▼

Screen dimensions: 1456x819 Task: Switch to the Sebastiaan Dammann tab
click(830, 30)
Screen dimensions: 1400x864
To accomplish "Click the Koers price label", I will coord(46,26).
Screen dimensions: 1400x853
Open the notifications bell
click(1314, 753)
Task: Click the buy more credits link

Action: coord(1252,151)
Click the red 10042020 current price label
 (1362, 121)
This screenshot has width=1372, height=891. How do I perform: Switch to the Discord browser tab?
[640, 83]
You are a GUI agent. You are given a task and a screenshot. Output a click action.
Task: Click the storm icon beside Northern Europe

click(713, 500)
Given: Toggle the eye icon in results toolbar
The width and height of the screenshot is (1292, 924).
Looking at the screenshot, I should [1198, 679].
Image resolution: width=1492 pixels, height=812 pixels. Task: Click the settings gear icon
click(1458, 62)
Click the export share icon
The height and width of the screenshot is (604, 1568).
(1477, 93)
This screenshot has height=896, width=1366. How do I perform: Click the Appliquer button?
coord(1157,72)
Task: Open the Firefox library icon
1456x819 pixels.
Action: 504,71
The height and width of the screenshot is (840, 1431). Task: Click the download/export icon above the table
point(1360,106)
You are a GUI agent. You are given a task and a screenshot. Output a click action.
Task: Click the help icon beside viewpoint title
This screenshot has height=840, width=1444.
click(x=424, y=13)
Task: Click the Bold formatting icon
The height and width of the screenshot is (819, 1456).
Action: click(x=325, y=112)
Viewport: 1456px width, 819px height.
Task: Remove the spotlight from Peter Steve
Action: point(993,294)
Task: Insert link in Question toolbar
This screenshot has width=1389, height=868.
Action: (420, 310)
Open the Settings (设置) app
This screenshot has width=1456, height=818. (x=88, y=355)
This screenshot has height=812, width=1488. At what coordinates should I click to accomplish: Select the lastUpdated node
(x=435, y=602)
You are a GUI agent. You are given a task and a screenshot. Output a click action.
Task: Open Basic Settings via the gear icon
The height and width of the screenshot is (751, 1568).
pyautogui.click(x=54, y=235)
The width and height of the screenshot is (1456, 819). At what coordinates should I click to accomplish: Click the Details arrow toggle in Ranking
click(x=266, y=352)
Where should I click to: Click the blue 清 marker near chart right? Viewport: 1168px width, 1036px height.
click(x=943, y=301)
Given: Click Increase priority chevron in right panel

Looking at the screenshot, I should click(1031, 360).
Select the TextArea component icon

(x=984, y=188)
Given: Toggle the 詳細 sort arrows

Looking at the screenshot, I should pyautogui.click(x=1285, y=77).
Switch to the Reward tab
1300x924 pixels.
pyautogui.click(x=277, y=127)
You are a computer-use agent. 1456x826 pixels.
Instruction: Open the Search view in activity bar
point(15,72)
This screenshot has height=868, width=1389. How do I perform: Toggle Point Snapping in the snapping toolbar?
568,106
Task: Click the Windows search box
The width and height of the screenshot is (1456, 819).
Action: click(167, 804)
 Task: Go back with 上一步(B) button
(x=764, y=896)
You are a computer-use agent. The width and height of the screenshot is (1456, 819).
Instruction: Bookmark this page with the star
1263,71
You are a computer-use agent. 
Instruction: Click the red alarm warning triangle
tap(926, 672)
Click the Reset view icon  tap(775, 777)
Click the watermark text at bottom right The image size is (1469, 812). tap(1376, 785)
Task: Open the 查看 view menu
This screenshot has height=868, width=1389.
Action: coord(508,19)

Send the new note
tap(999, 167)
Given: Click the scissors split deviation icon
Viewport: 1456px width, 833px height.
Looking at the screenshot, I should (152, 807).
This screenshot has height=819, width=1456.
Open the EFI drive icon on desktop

▲

What is required
The task calls for every line of the material to be reproduced precisely.

Result for this task
Screen dimensions: 1456x819 Task: Switch to the Sebastiaan Dammann tab
click(830, 30)
Screen dimensions: 1400x864
To accomplish "Click the Koers price label", I will coord(46,26).
Screen dimensions: 1400x853
Open the notifications bell
click(1314, 753)
Task: Click the buy more credits link

Action: coord(1252,151)
Click the red 10042020 current price label
 (1362, 121)
This screenshot has width=1372, height=891. How do I perform: Switch to the Discord browser tab?
[640, 83]
You are a GUI agent. You are given a task and a screenshot. Output a click action.
Task: Click the storm icon beside Northern Europe

click(713, 500)
Given: Toggle the eye icon in results toolbar
The width and height of the screenshot is (1292, 924).
Looking at the screenshot, I should [1198, 679].
Image resolution: width=1492 pixels, height=812 pixels. Task: Click the settings gear icon
click(1458, 62)
Click the export share icon
The height and width of the screenshot is (604, 1568).
(1477, 93)
This screenshot has height=896, width=1366. How do I perform: Click the Appliquer button?
coord(1157,72)
Task: Open the Firefox library icon
1456x819 pixels.
Action: 504,71
The height and width of the screenshot is (840, 1431). Task: Click the download/export icon above the table
point(1360,106)
You are a GUI agent. You are given a task and a screenshot. Output a click action.
Task: Click the help icon beside viewpoint title
This screenshot has height=840, width=1444.
click(x=424, y=13)
Task: Click the Bold formatting icon
The height and width of the screenshot is (819, 1456).
Action: click(x=325, y=112)
Viewport: 1456px width, 819px height.
Task: Remove the spotlight from Peter Steve
Action: point(993,294)
Task: Insert link in Question toolbar
This screenshot has width=1389, height=868.
Action: (420, 310)
Open the Settings (设置) app
This screenshot has width=1456, height=818. (x=88, y=355)
This screenshot has height=812, width=1488. At what coordinates should I click to accomplish: Select the lastUpdated node
(x=435, y=602)
You are a GUI agent. You are given a task and a screenshot. Output a click action.
Task: Open Basic Settings via the gear icon
The height and width of the screenshot is (751, 1568).
pyautogui.click(x=54, y=235)
The width and height of the screenshot is (1456, 819). At what coordinates should I click to accomplish: Click the Details arrow toggle in Ranking
click(x=266, y=352)
Where should I click to: Click the blue 清 marker near chart right? Viewport: 1168px width, 1036px height.
click(x=943, y=301)
Given: Click Increase priority chevron in right panel

Looking at the screenshot, I should click(1031, 360).
Select the TextArea component icon

(x=984, y=188)
Given: Toggle the 詳細 sort arrows

Looking at the screenshot, I should pyautogui.click(x=1285, y=77).
Switch to the Reward tab
1300x924 pixels.
pyautogui.click(x=277, y=127)
You are a computer-use agent. 1456x826 pixels.
Instruction: Open the Search view in activity bar
point(15,72)
This screenshot has height=868, width=1389. How do I perform: Toggle Point Snapping in the snapping toolbar?
568,106
Task: Click the Windows search box
The width and height of the screenshot is (1456, 819).
Action: click(167, 804)
 Task: Go back with 上一步(B) button
(x=764, y=896)
You are a computer-use agent. The width and height of the screenshot is (1456, 819).
Instruction: Bookmark this page with the star
1263,71
You are a computer-use agent. 
Instruction: Click the red alarm warning triangle
tap(926, 672)
Click the Reset view icon  tap(775, 777)
Click the watermark text at bottom right The image size is (1469, 812). tap(1376, 785)
Task: Open the 查看 view menu
This screenshot has height=868, width=1389.
Action: coord(508,19)

Send the new note
tap(999, 167)
Given: Click the scissors split deviation icon
Viewport: 1456px width, 833px height.
Looking at the screenshot, I should (152, 807).
This screenshot has height=819, width=1456.
Open the EFI drive icon on desktop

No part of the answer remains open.